Even the most experienced public speakers get a little nervous at times, and that can result in the dreaded dry mouth.

Just ask Sen. Marco Rubio, R-Fla., who had to stop for a drink of water during his nationally televised rebuttal last week to President Obama's State of the Union speech. That sip resulted in an explosion of tweets and comments by cable news pundits.

Rubio explained, "I figured I was better off just taking that water and taking the hit for it than being unable to pronounce my words. ... My mouth got dry, what can I say?"

Here are some tips for fighting an occasional bout of dry mouth.

Avoid caffeine or any diuretics: Coffee, soda and other diuretics dry out the body and flush the system. You urinate more and lose fluids. So, naturally, you will struggle more with dry mouth if your system is highly caffeinated.

Establish good hydrating habits: A solid level of consistent hydration is good for your health anyway. Eight glasses of water a day is a common recommendation. Good hydration forms the baseline for your speaking hydration.

Fully hydrate before speaking: Unless you will be speaking for more than an hour, you can fully hydrate without needing to use the restroom. Drink as much water as you can before going up to speak.

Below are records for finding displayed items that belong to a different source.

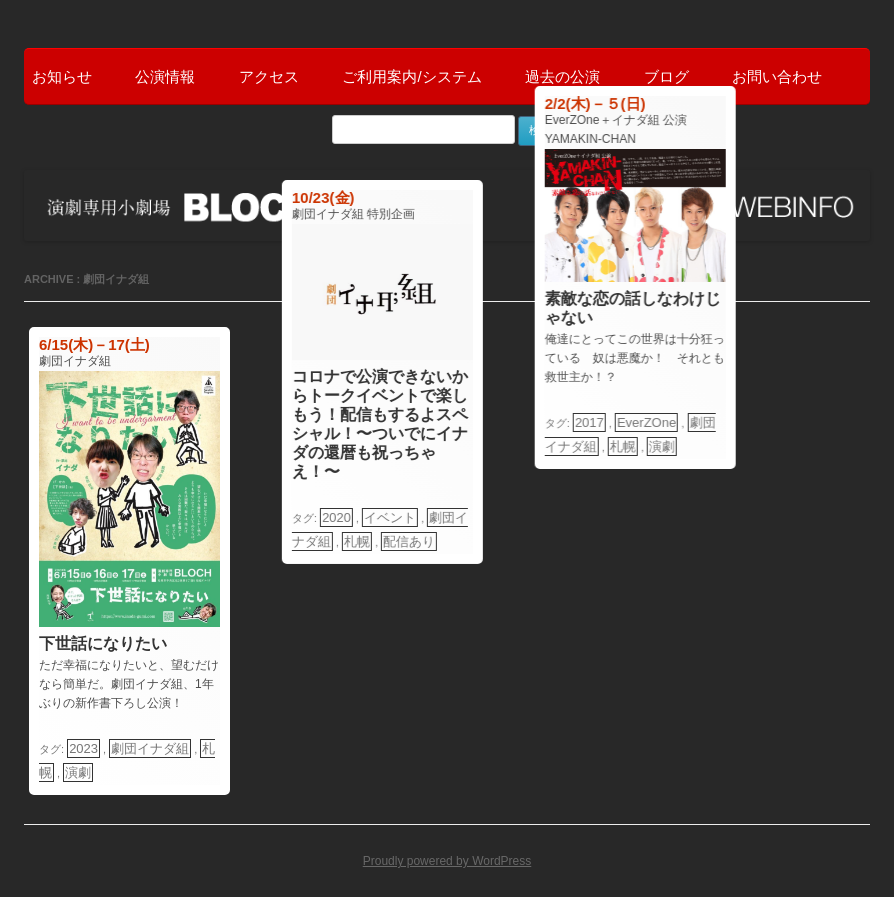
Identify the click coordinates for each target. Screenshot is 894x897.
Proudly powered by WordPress (447, 861)
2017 (588, 422)
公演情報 (165, 76)
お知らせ (62, 76)
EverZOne (646, 422)
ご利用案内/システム (411, 76)
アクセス (269, 76)
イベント (390, 517)
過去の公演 (562, 76)
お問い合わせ (777, 76)
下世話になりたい (103, 643)
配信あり (409, 541)
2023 (83, 748)
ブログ (666, 76)
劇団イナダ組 (150, 748)
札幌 (357, 541)
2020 (336, 517)
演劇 (78, 772)
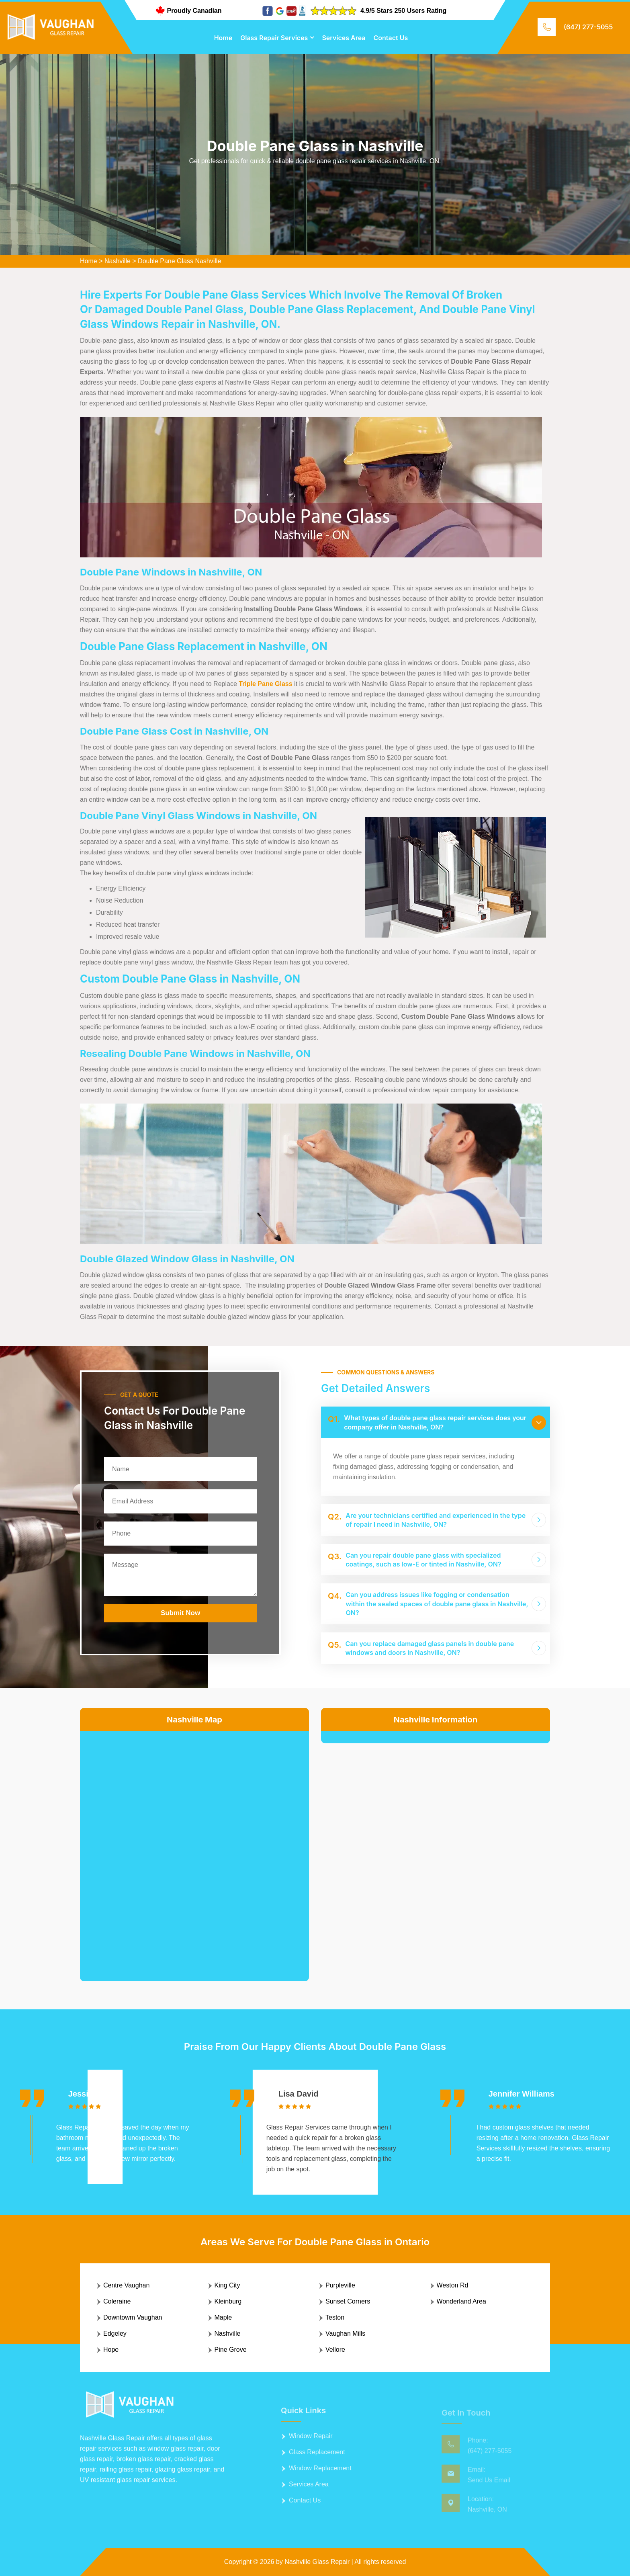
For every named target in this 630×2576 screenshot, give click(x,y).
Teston (334, 2317)
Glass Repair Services (274, 38)
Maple (223, 2317)
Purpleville (340, 2285)
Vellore (335, 2349)
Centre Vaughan (126, 2285)
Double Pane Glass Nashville (179, 261)
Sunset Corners (347, 2301)
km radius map (194, 1849)
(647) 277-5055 (588, 27)
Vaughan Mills (345, 2333)
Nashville (117, 261)
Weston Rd (452, 2285)
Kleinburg (228, 2301)
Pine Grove (231, 2349)
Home (223, 38)
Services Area (343, 38)
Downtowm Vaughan (132, 2317)
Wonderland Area (461, 2301)
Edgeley (115, 2333)
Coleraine (117, 2301)
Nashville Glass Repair (317, 2561)
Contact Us (391, 38)
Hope (111, 2349)
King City (227, 2285)
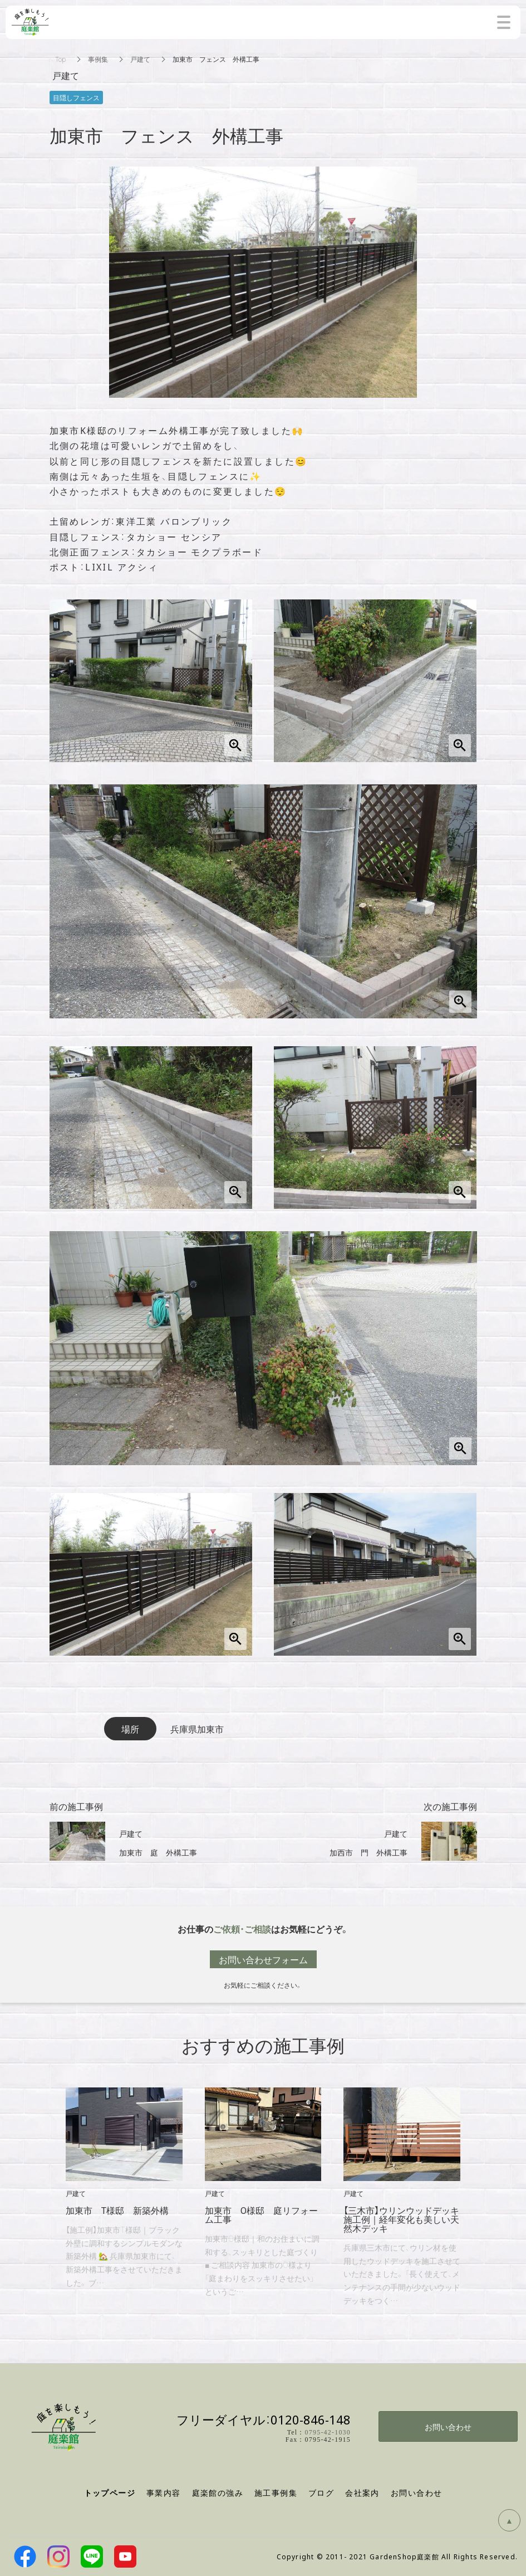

Your adrenaline will shut down any urge to urinate, causing your body to remain hyper-hydrated while you speak. Be warned though, that when you come down from the adrenaline you will want a restroom nearby.

Eat candy: Eat a piece of hard candy just before you begin your speech to produce saliva in your mouth. Sour candy flavors such as lemon and lime activate the salivary glands especially well.

Have water handy during the talk: Bring a bottle or glass of water with you to the lectern. Take small sips to keep your mouth moist and create a natural pause in your speech, which can help steady your nerves and give you more confidence.